December 2013


A massive portrait of Preston Glass Spencer, stentorian and patrician even in oils, regarded all comers in the P. G. Spencer Co. Ltd. executive lobby with steely eyes. The old fart had been dead ten years, and he was still giving his brother the evil eye.

Wilbur Spencer, age 70 and Preston’s younger brother by seven years, exited the elevator with a wet umbrella and thoroughly drenched clothing thanks to rain which could only be described as horizontal. He was the only person in the building–not even security guards or janitors were in on New Year’s Eve.

“What are you looking at, you old fossil?” Wilbur groused. Preston, predictably, did not respond to his brother’s grouchiness–in this manner the painting and the man were not at all different. “Yes, I’m the only one here. I take this position very seriously, thank you!”

Preston’s oily visage was unmoved. It was as if it knew, as Wilbur did, that his position existed only because of his elder–and only–sibling. He’d been hired only after miserably failing on his own, as a form of charity. He was kept on not because of any useful qualities but because the board wanted a Spencer on hand to lend their operations a sheen of legitimacy and the comforting epithet of “a family company.”

“There, what do you think of that?” Wilbur shook his umbrella, scattering droplets of melted sleet all over the painting, which–being oil–shrugged them off. “I have worked my rear end off even in this ceremonial joke of a position. I’ve done it in everything, just like you would have.” The brothers did share a bulldog persistence and stubbornness, perhaps the only common trait other than a slight family resemblance.
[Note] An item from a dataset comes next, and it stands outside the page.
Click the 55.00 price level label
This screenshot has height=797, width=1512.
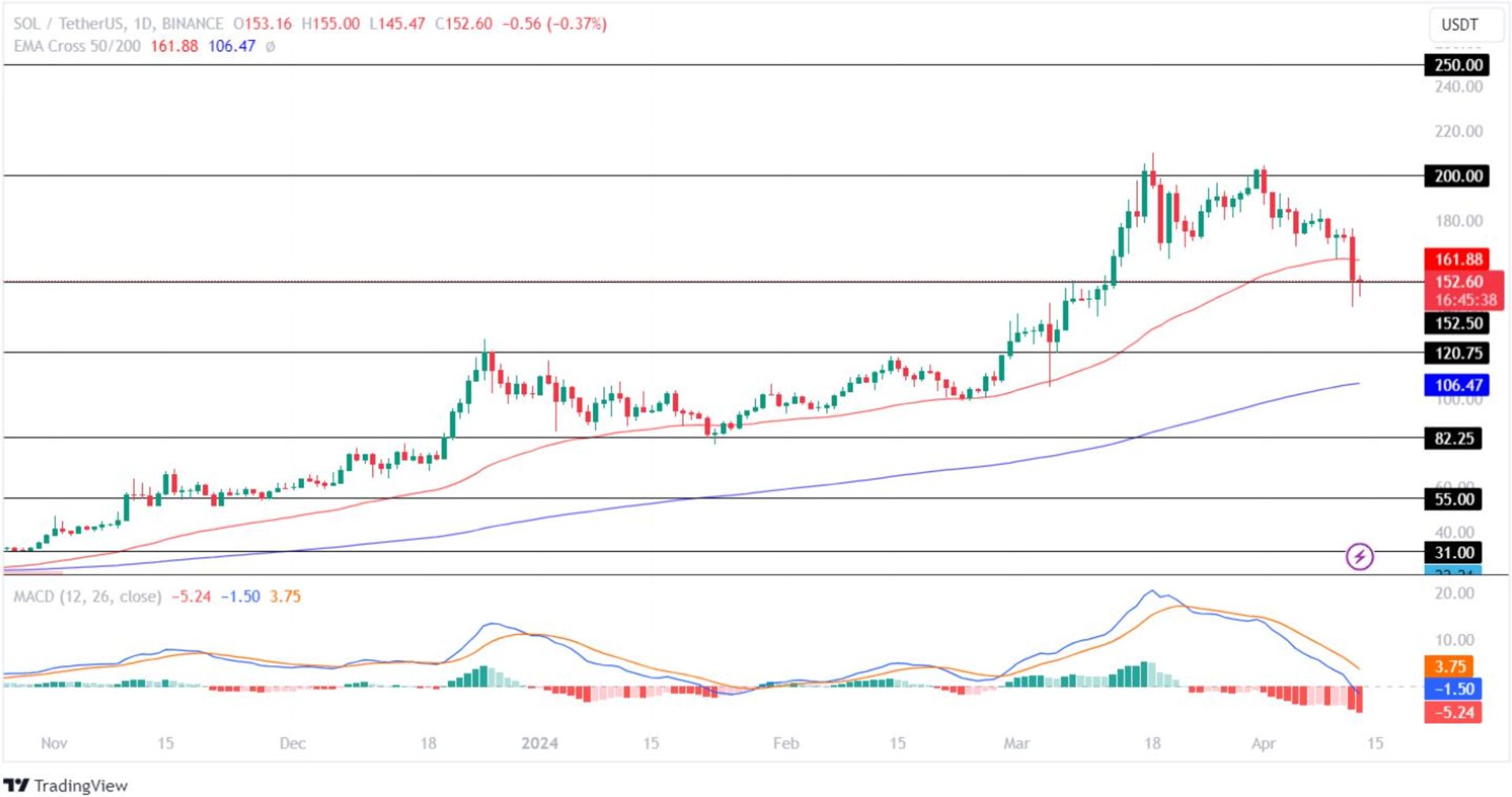coord(1453,499)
Perhaps that was the biggest insult of all, the fact that all his hard work had been worthless and he was riding on his dead brother’s coattails even now. The position as a Spencer family corporate waxwork would have gone to Preston’s son if he’d produced anything but two dopey disinherited daughters.
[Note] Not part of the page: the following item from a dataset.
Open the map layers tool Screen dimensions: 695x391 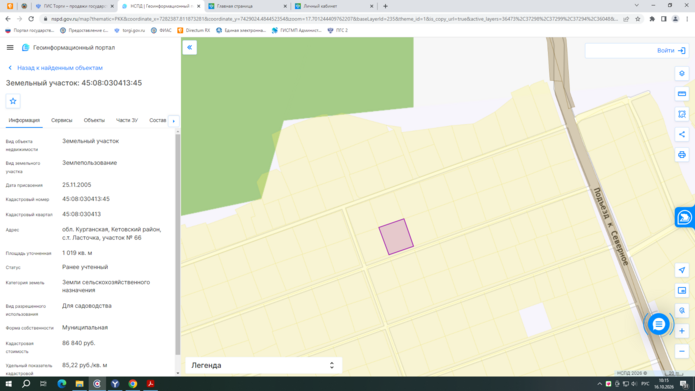point(682,74)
“Will you cut that out?” Wilbur continued. “I am not here because I have no New Year’s Eve plans. I just have no desire to ring in the new year with your miserable kids and their mooching muscleshirted husbands attracted to women with large trust funds. And I’d have no desire to be with Allan either, after he sided with that show-quality bitch who castrated me with divorce settlements and alimony as the clippers.”
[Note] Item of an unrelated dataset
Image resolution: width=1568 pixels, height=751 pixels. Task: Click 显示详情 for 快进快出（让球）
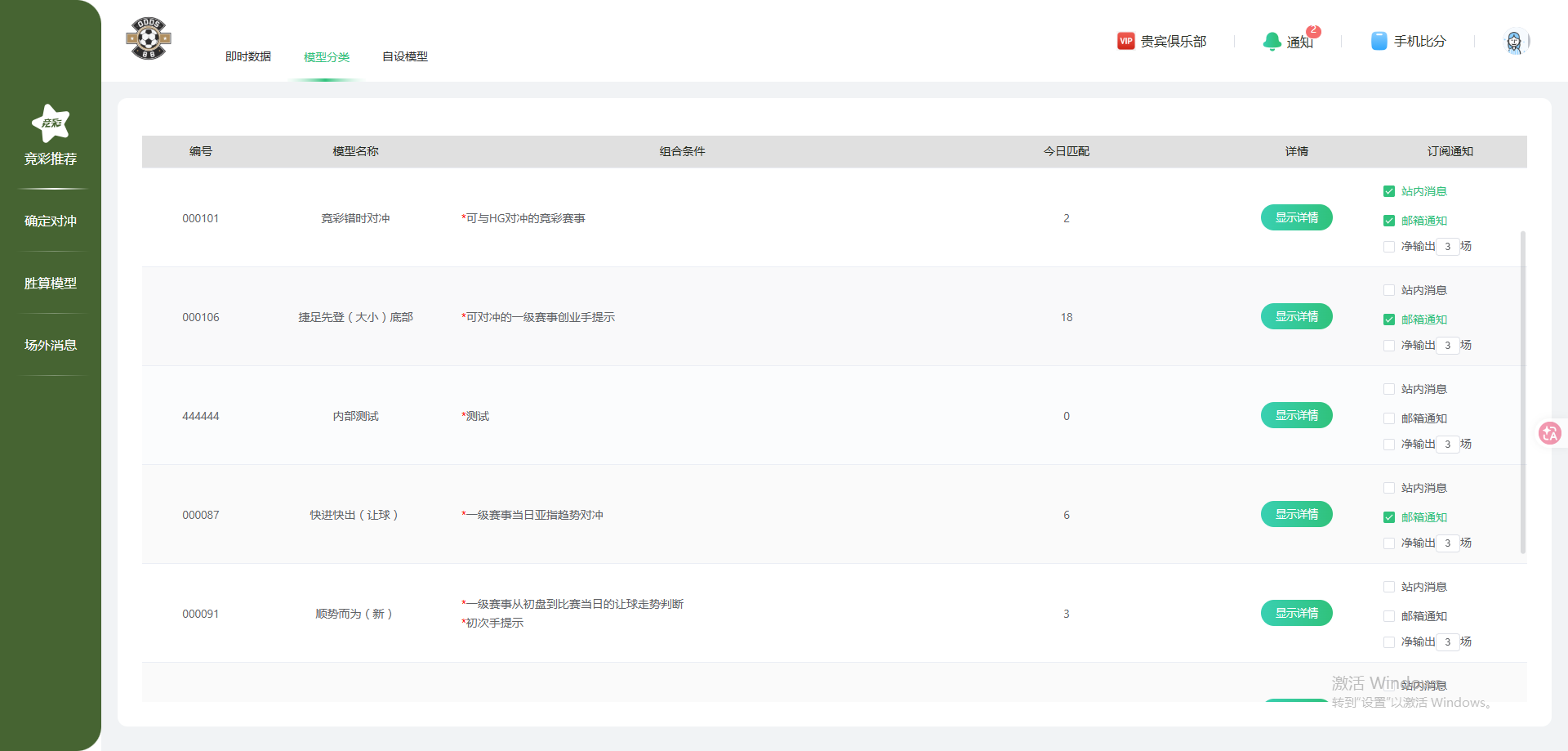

Preston said nothing, but Wilbur noticed that the flecked water from his umbrella had fallen in such a way as to suggest tears–something he hadn’t seen on his brother’s face since he was fifteen.

“Oh, come on now, it’s not as bad as all that,” Wilbur said softly. “Look, I’m sorry I said all that. Just a stewed pot boiling over, that’s all. I know you’ve no one to spend New Year’s with either. Look, there’s a bottle of sherry in one of my desk drawers. What do you say I take off a little early tonight and we have ourself a toast as the ball drops?”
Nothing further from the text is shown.